*TASK DIRECTIONS:* Edit the material below that opens with the line containing "is (478, 825)." and closes with the line containing "What are the": replace "screenshot" with "image" and leave everything else unchanged. Return only those lines.

*RECORDS TO USE:*

.....

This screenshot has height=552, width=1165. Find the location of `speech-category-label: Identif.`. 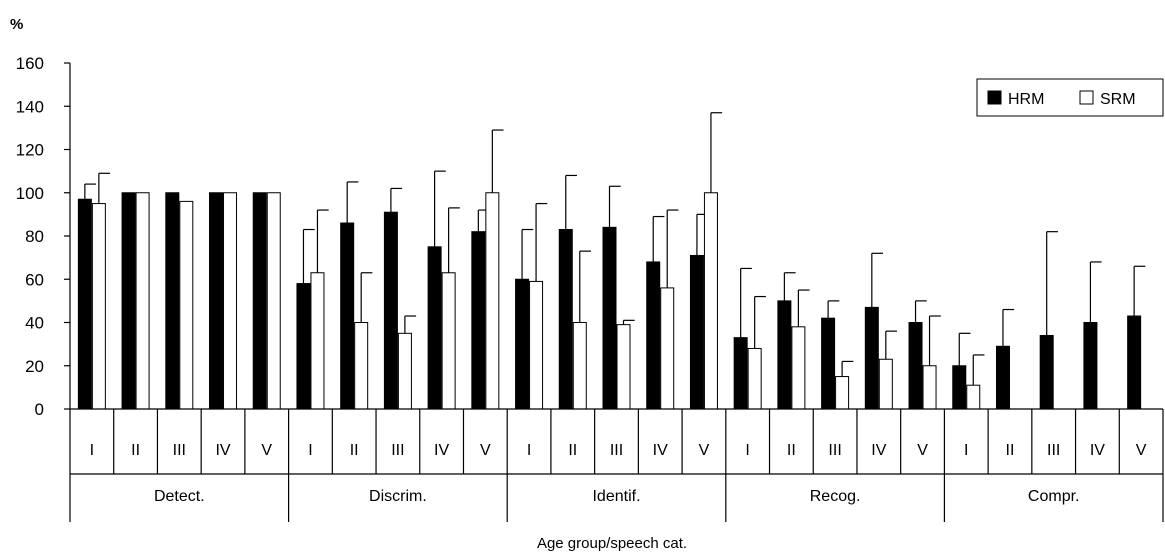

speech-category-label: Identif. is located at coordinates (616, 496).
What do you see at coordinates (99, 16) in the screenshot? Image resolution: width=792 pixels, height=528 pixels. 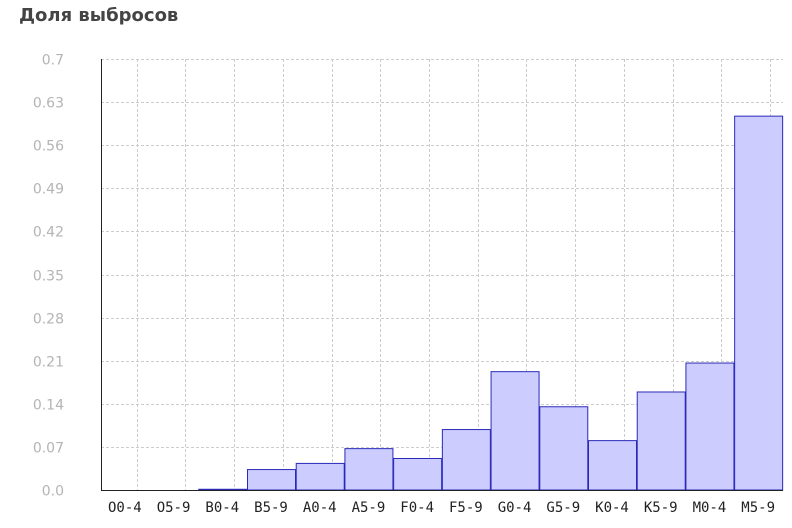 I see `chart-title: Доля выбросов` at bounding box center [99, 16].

.....

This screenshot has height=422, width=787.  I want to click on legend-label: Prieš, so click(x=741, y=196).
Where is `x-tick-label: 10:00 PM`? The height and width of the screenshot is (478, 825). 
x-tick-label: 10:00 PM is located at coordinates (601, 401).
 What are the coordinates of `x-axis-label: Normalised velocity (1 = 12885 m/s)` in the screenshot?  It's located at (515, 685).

.....

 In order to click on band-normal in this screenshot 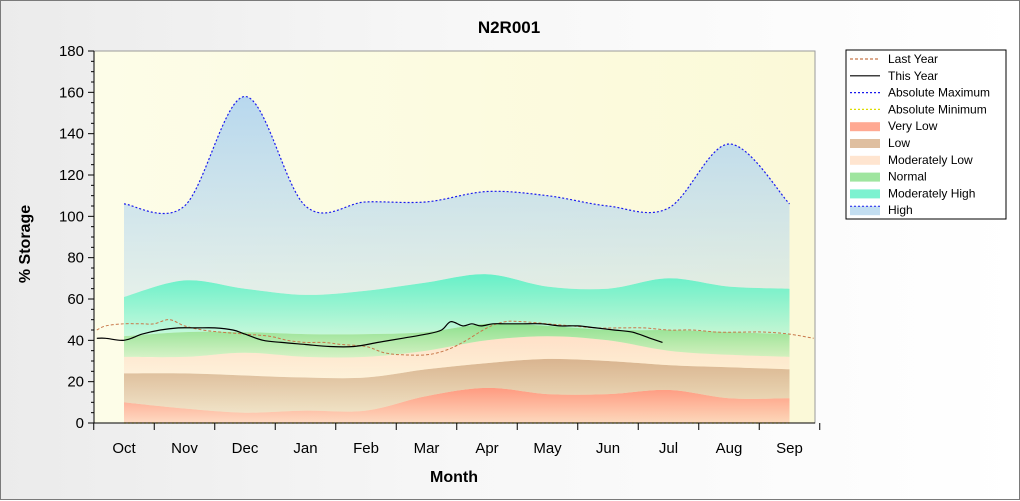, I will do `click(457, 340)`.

.....

*TASK OUTPUT:*
Where is `x-tick-label: 10:00 PM`? The height and width of the image is (478, 825). 
x-tick-label: 10:00 PM is located at coordinates (601, 401).
 What are the coordinates of `x-axis-label: Normalised velocity (1 = 12885 m/s)` in the image?  It's located at (515, 685).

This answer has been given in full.